- [STATED PROBLEM A]: Translate into Spanish this sentence from the bug report about adding labels to built-in OCP alerts: "This will be particularly useful for PDBs."

- [PASSAGE GIVEN]:
⁂

Bug 2015386

Summary: Possibility to add labels to the built-in OCP alerts
Product: OpenShift Container Platform Reporter: Vedanti Jaypurkar <vjaypurk>
Component: MonitoringAssignee: Simon Pasquier <spasquie>
Status: CLOSED ERRATA QA Contact: Junqi Zhao <juzhao>
Severity: low Docs Contact:
Priority: medium    
Version: 4.8CC: amuller, anpicker, aos-bugs, david.karlsen, erooth, pgough, spasquie
Target Milestone: ---   
Target Release: 4.10.0   
Hardware: Unspecified   
OS: Unspecified   
Whiteboard:
Fixed In Version: Doc Type: If docs needed, set a value
Doc Text:
Story Points: ---
Clone Of: Environment:
Last Closed: 2022-03-12 04:39:16 UTC Type: Bug
Regression: --- Mount Type: ---
Documentation: --- CRM:
Verified Versions: Category: ---
oVirt Team: --- RHEL 7.3 requirements from Atomic Host:
Cloudforms Team: --- Target Upstream Version:
Embargoed:

Comment 1 David J. M. Karlsen 2021-10-19 10:06:40 UTC
This will be particularly useful for PDBs. Today these just get the namespace label, but if arbitrary labels could be picked up from the PDB, this will make it easier to route-based alerting in alertmanager.

Comment 2 Philip Gough 2021-10-20 13:14:30 UTC
Hi David, I've created a PR (linked) that exposes the PDB metrics via the allow-list.

However if you take a look upstream https://github.com/kubernetes/kube-state-metrics/blob/master/docs/poddisruptionbudget-metrics.md you can see that this particular resource has no additional labels available to bolt on.

We could treat this as the first step of a RFE and I can propose upstream that we add "kube_poddisruptionbudget_labels" and "kube_poddisruptionbudget_annotations" metrics which is what I believe is the first step in solving your requirements. These are available already on many other resources already such as namespace. https://github.com/kubernetes/kube-state-metrics/blob/master/docs/namespace-metrics.md

Comment 4 David J. M. Karlsen 2021-10-27 18:57:28 UTC
OK, so what you are saying is that https://github.com/openshift/cluster-monitoring-operator/pull/1439/files#diff-b61f7d6e3529525eef15693c9529b4e065ac3e9d1af6308573e42e825fc1218bR37 won't expose the labels on the PDB, because KSM does not expose them: https://github.com/kubernetes/kube-state-metrics/blob/master/docs/poddisruptionbudget-metrics.md ?

Having kube_poddisruptionbudget_labels/annotations makes sense, as one can then provide labels and hence routing in alert mgr based on these, which is very useful and how we do routing.

⁂

- [INPUT]:
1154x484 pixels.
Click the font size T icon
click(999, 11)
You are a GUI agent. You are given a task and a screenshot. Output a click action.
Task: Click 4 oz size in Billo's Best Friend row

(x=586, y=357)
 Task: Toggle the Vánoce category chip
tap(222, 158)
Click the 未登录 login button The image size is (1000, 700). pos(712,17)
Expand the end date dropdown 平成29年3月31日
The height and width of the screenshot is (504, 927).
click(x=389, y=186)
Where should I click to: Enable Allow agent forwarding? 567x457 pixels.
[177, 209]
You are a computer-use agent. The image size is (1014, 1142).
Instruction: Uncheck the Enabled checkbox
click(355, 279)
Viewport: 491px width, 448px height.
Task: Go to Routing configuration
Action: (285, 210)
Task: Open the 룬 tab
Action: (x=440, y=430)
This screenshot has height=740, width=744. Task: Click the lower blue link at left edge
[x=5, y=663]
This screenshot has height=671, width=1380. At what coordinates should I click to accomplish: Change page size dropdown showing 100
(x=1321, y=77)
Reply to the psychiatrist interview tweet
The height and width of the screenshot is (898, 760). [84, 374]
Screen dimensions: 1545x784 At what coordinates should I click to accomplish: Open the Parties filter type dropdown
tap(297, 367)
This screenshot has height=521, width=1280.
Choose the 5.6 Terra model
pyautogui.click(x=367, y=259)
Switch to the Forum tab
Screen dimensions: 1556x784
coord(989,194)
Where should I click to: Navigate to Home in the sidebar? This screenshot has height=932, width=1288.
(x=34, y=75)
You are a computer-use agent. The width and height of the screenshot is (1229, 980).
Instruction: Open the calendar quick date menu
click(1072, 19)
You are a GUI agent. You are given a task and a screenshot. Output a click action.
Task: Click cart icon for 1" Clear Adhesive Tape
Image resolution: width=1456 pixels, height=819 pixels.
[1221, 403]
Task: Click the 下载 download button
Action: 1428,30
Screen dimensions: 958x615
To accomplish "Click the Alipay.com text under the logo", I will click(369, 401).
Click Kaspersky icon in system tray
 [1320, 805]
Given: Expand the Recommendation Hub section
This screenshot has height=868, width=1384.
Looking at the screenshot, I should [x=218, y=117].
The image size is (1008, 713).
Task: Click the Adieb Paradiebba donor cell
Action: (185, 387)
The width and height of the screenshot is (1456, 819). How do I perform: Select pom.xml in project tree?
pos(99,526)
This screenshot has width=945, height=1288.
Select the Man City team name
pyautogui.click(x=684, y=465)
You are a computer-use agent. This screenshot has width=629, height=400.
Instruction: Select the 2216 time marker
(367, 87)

⁂

- [STATED PROBLEM B]: Rewrite the records from the line containing "You are a computer-use agent. The width" down through their last line, swapping "Instruction" for "Command" and leaving everything else unchanged.

- [TASK RESULT A]: Esto será especialmente útil para los PDB.

- [TASK RESULT B]:
You are a computer-use agent. The width and height of the screenshot is (1229, 980).
Command: Open the calendar quick date menu
click(1072, 19)
You are a GUI agent. You are given a task and a screenshot. Output a click action.
Task: Click cart icon for 1" Clear Adhesive Tape
Image resolution: width=1456 pixels, height=819 pixels.
[1221, 403]
Task: Click the 下载 download button
Action: 1428,30
Screen dimensions: 958x615
To accomplish "Click the Alipay.com text under the logo", I will click(369, 401).
Click Kaspersky icon in system tray
 [1320, 805]
Given: Expand the Recommendation Hub section
This screenshot has height=868, width=1384.
Looking at the screenshot, I should [x=218, y=117].
The image size is (1008, 713).
Task: Click the Adieb Paradiebba donor cell
Action: (185, 387)
The width and height of the screenshot is (1456, 819). How do I perform: Select pom.xml in project tree?
pos(99,526)
This screenshot has width=945, height=1288.
Select the Man City team name
pyautogui.click(x=684, y=465)
You are a computer-use agent. This screenshot has width=629, height=400.
Command: Select the 2216 time marker
(367, 87)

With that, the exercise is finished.